> _ISTRUZIONI ESERCIZIO_:
(A) Secondo il brano su Farinacci, per quale motivo egli fugge verso la Valtellina?
(B) Aggiorna per favore il listato sostituendo "Eraser" con "Brush" e lasciando invariato tutto il resto. Riporta soltanto le righe del listato che partono da quella con "The width and height of the screenshot is (797, 502)." e proseguono fino a quella con "pyautogui.click(x=198, y=594)", entrambe comprese.

> _BRANO DA LEGGERE_:
- - -

Inviato come osservatore militare in Spagna, durante il conflitto civile e presso il golpista Francisco Franco (1892-1975), viene in contatto con l’ideologia nazista che lo affascina ed aderisce alle teorie antisemite di Giovanni Preziosi, facendosene interprete, prima sulle colonne del suo giornale “Il Regime fascista” e poi alimentando la campagna antisemita che porta all’obbrobrio delle “leggi razziali”. Sempre più vicino alle posizioni naziste, con lo scoppio della guerra, diventa un entusiasta sostenitore del III Reich, attirandosi così le inimicizie di Balbo, Grandi, Ciano e Badoglio. Sempre attento a ciò che accade, scopre il complotto monarchico-fascista volto alla destituzione del duce ed all’interruzione del conflitto per l’Italia. Avverte prontamente Mussolini che però non lo ascolta. Dopo la caduta del regime, si rifugia nell’ambasciata tedesca a Roma e da lì fugge a Monaco di Baviera. Con la nascita della Repubblica Sociale Italiana rientra, infine, a Cremona, invocando il ritorno al movimento delle origini e l’immancabile vittoria finale del nazifascismo sulle “demoplutocrazie” e l’eterno nemico “rosso”. Lo sfaldamento della R.S.I. e l’avanzata alleata nella penisola, spingono Farinacci alla fuga verso la Valtellina, ma viene arrestato dai partigiani il 27 aprile 1945, dopo uno scontro a fuoco nei pressi di Bergamo. Processato sommariamente il giorno seguente a Vimercate, viene fucilato.

- - -

Estratto da un dataset
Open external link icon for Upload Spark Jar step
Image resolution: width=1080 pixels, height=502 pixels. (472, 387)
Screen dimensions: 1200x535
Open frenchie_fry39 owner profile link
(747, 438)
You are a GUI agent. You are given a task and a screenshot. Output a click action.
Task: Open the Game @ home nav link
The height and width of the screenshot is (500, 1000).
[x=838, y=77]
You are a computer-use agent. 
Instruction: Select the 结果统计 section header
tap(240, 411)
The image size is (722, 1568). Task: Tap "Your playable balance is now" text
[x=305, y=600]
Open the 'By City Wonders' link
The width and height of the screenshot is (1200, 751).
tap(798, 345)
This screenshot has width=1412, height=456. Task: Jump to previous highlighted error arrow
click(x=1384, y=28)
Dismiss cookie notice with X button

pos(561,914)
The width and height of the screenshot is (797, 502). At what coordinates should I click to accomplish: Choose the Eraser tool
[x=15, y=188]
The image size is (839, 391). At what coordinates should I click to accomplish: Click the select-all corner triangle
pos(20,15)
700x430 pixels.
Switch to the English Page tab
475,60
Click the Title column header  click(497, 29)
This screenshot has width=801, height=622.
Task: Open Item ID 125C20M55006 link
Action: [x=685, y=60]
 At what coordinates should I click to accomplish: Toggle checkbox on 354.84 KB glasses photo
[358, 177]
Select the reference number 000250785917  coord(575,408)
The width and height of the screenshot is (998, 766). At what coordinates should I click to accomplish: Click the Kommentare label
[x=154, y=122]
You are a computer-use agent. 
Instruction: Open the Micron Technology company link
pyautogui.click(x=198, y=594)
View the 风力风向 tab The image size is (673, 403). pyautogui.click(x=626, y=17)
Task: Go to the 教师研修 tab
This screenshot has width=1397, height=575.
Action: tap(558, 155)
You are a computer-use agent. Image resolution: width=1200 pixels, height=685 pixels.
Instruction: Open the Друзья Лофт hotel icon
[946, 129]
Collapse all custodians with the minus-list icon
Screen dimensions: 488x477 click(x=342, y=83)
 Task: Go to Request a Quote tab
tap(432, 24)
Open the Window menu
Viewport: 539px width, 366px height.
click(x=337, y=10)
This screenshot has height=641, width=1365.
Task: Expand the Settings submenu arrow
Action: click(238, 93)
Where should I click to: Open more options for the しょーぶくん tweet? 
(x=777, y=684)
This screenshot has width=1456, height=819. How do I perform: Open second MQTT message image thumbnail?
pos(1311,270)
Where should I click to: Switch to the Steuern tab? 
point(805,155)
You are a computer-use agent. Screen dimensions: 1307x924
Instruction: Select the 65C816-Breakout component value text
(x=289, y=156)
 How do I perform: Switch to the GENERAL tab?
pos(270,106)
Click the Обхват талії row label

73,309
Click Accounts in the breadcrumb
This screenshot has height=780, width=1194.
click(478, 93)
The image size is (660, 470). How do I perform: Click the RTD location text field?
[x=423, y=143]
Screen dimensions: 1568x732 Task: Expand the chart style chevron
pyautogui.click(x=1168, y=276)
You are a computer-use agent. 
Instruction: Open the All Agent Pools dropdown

- - -

> _SOLUZIONI ESERCIZIO_:
(A) Farinacci fugge verso la Valtellina perché la Repubblica Sociale Italiana si sta sfaldando e gli Alleati avanzano nella penisola.

(B)
The width and height of the screenshot is (797, 502). At what coordinates should I click to accomplish: Choose the Brush tool
[x=15, y=188]
The image size is (839, 391). At what coordinates should I click to accomplish: Click the select-all corner triangle
pos(20,15)
700x430 pixels.
Switch to the English Page tab
475,60
Click the Title column header  click(497, 29)
This screenshot has width=801, height=622.
Task: Open Item ID 125C20M55006 link
Action: [x=685, y=60]
 At what coordinates should I click to accomplish: Toggle checkbox on 354.84 KB glasses photo
[358, 177]
Select the reference number 000250785917  coord(575,408)
The width and height of the screenshot is (998, 766). At what coordinates should I click to accomplish: Click the Kommentare label
[x=154, y=122]
You are a computer-use agent. 
Instruction: Open the Micron Technology company link
pyautogui.click(x=198, y=594)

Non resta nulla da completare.